Written and directed by Menahem Golan, The Apple is the story of Bibi (Catherine Mary Stewart) and Alphie (George Gilmour), two rubes from Moosejaw who are contestants in the 1994 edition of the popular live-TV show program World Vision Song Contest (the American Idol of its day, apparently).  These talented singers are soon courted and tempted by the most evil agent in the world, Mr. Boogalow (Vladek Sheybal), who also happens to be the Devil.

The kids escape the Devil’s clutches and with a clutch of aging hippies await the return of the magical Mr. Topps (Joss Ackland) — a figure representing Jesus, perhaps — who obligingly descends from the Heavens to save mankind in what can only be described as a disco rapture.

The craziest musical number of all is called “The Apple,” wherein Bibi makes her regrettable Faustian deal with Boogalow. The song lyrics note that “You’ll be hypnotized. You’ll be victimized.”

Consider that fair warning, because the words describes perfectly how you’ll feel watching this psychedelic train-wreck of a movie.




Can’t Stop the Music (1980)

This Village People bio-pic was advertised with tremendous hoopla, and even termed “the musical extravaganza that starts the 1980s.”  But be warned, another tag-line threatens that once you “begin,” “you can’t stop the music.”  In other words, don’t even start the movie.  You’ll regret watching it almost instantly.

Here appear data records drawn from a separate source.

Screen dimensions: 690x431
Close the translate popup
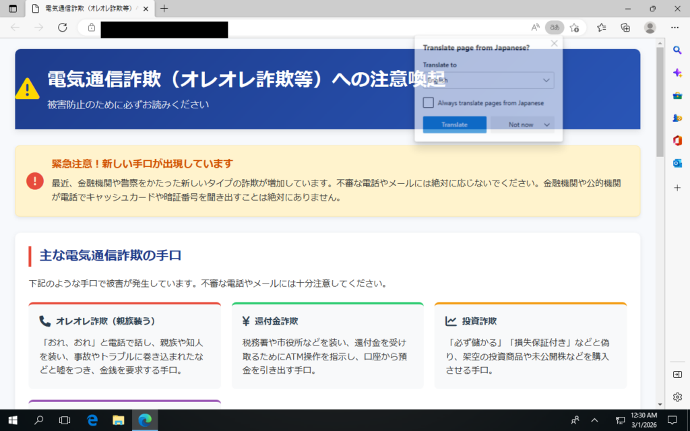[x=554, y=44]

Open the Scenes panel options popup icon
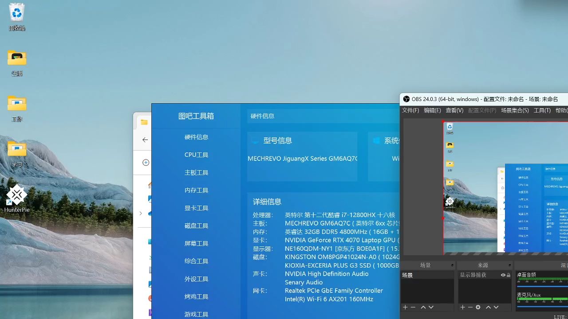(452, 265)
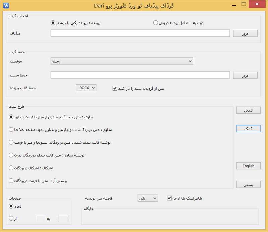268x232 pixels.
Task: Select the و سي آر OCR layout option
Action: (x=11, y=181)
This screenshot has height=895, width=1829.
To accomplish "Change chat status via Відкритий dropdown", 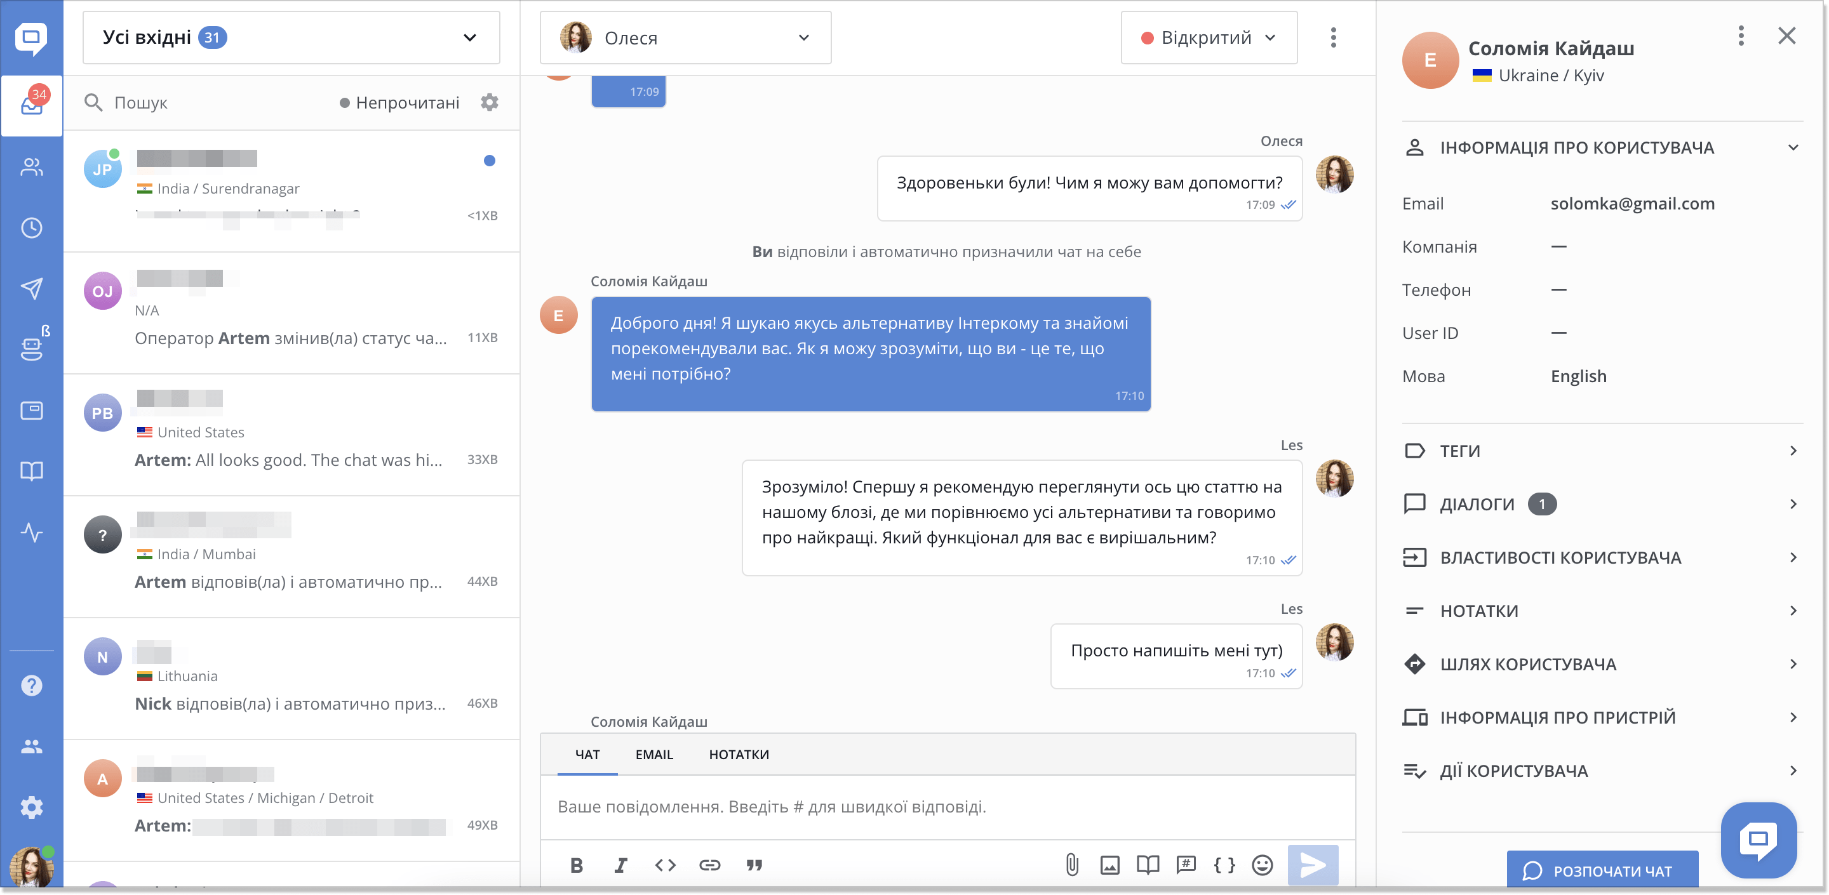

Can’t Stop the Music not only stars The Village People, but Steve Gutenberg and Bruce Jenner in short-shorts. And many of the musical numbers are highly suggestive too, including one set in the YMCA locker room, and the infamous “The Milk Shake.”




Xanadu (1980)

The year 1980 was a hell of a time for disco movies. In fairness — and in comparison to The Apple of Can’t Stop the MusicXanadu is far better than the other films on this list. It might even be considered a guilty pleasure. The film stars Olivia Newton John as a muse who helps a guy named Sonny Malone (Michael Beck) achieve his artistic dream of…opening a disco night-club. The great Gene Kelly is on-hand too as the muse’s former ward and much of the soundtrack is from ELO.  Only here the “electric” in Electric Light Orchestra means that some songs seem to have apparently been vocalized by the Cylons from Glen Larson’s Battlestar Galactica (1978).

 Xanadu’s tag-line asks you to “open your eyes and hear the magic!” — which doesn’t quite make sense.  However, one sight probably every musical fan wishes to close his eyes over is that of the illustrious and dignified Kelly dashing about on roller skates…outpacing women dancers in tight spandex outfits.




Staying Alive (1983)
Et tu, Tony Manero?

 The Apple was apparently just a warm up in terms of disco movie Hell. Here John Travolta returns in his (then) most famous role, this time jockeying for a part in a Broadway show called “Satan’s Alley.”  That number is cheesy as hell, as is the entire film.

Critic David Denby wrote one my favorite movie reviews of all time regarding this film. “This is no ordinary terrible movie; it’s a vision of the end.” He wrote. “Not the end of the world, which will probably be much quieter than Staying Alive, but the end of movies…As you watch it, the idea of what a movie is — an idea that has lasted more than half-a-century — crumbles before your eyes.”

And as Staying Alive crumbled before our eyes (in Satan’s Alley, no less), so did the whole era of disco movies.